Is the golden goose cooked?
From the Chinese point of view, President Duterte’s term is halfway done, with no sign that his effects will be lasting. He has been unable to wean the Armed Forces away from the United States, and his popularity has shown its limits: negative public opinion toward China at home remains a force to reckon with, as his token, yet apologetic, raising of the arbitral ruling before Xi Jinping proved. Nor is the President about to be allowed by his economic managers (or businessmen) to kill the golden Pogo goose. This is in marked contrast with the behavior of a truly dependable vassal. Last Aug. 18, Cambodia reversed its previous policy and announced it would cease issuing gambling licenses whether for retail or online operators. Existing licenses won’t be renewed.
Indeed, you don’t need much of an imagination to suspect that what the Chinese saw on display in Beijing was a leader approaching his political expiration date: too undisciplined to even wear a tie (a discourtesy to his hosts), with one eye obviously drooping throughout his shortened visit. No point in giving goodies.
The Manila Times, as energetic a booster of the President and his agenda as any, wrote it off as a “hard-to-describe presidential visit to China” in an editorial that went ahead and described it anyway. “No matter how much Filipino officials strain to locate evidence of success, they come up with very little of significance,” it bluntly opined, adding that, “All told, it is difficult to say that the presidential trip accomplished anything of significance in the context of China-Philippines relations.”

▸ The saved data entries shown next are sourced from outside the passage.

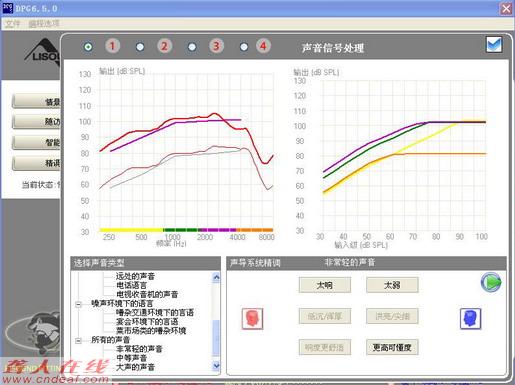515x385 pixels.
Task: Click the yellow frequency band color bar
Action: click(x=131, y=230)
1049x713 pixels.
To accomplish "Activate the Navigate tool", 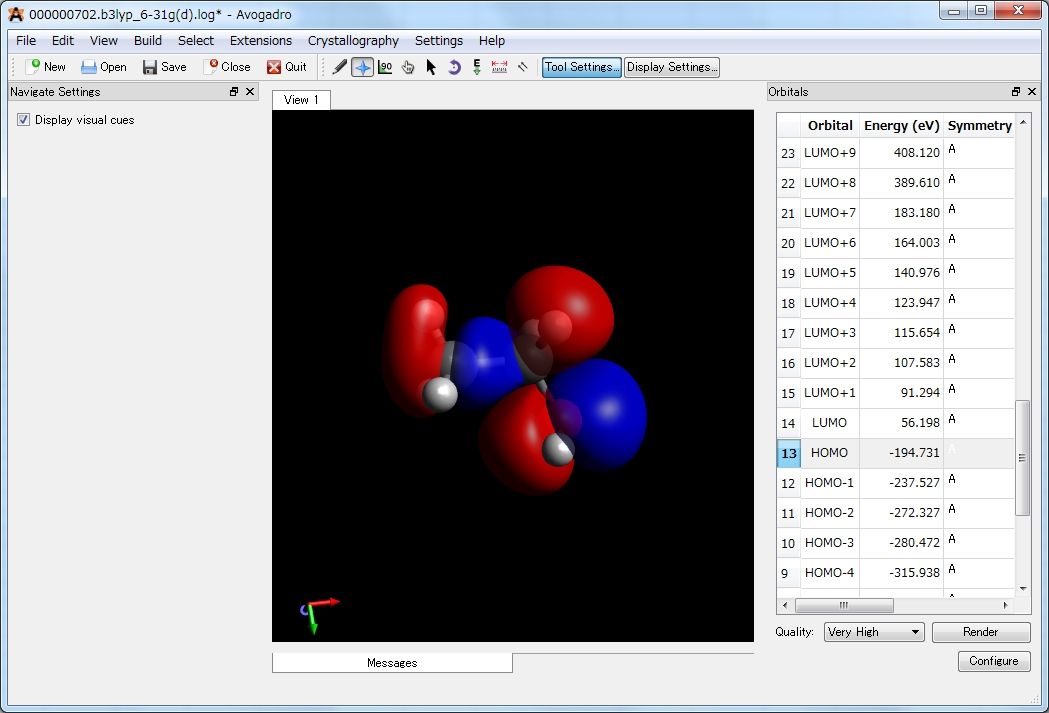I will 363,67.
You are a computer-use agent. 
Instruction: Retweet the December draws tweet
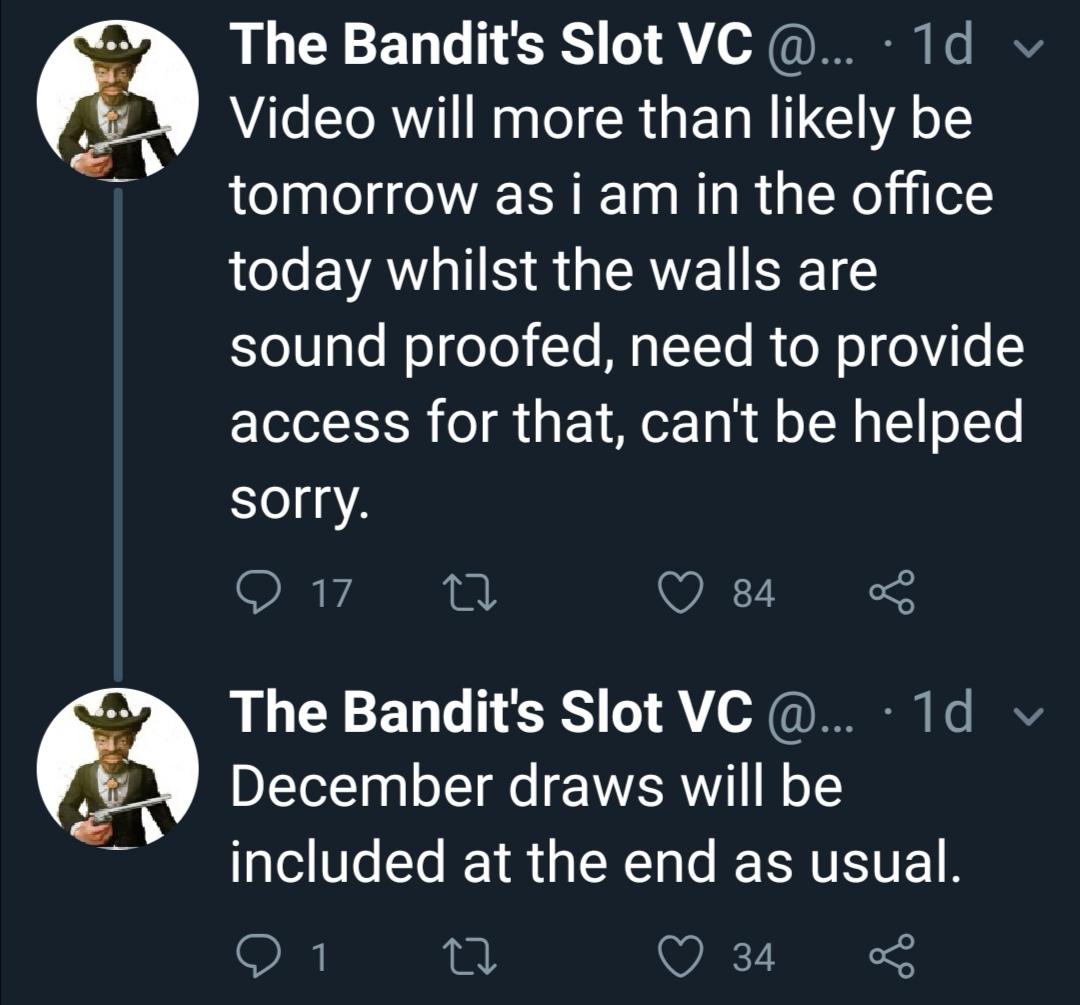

Which is to say, just as Xi almost casually brushed aside the President’s token assertion of the arbitral ruling, his comments on online gambling may have been equally casually expressed, but underscores that Chinese policy was, and is, unyielding on both counts, whether on the nine-dash line, or the position of the People’s Republic on online gambling targeting the Chinese.
Ahead of the President’s Beijing visit, the Philippines was pressured to bend a little, but not a lot, due to a double whammy from Beijing. The Chinese Embassy in Manila raised concerns over “slave-like” conditions and ghettoes being created that had been raised in the Chinese domestic media. This was followed by a foreign ministry spokesperson, Geng Shuang, who said, “We hope the Philippines will go further and ban all online gambling.”
Ahead of the meeting of the two leaders, Pagcor announced it was suspending issuing new Pogo licenses for the remainder of 2019. This is a tentative move compared to what Phnom Penh announced.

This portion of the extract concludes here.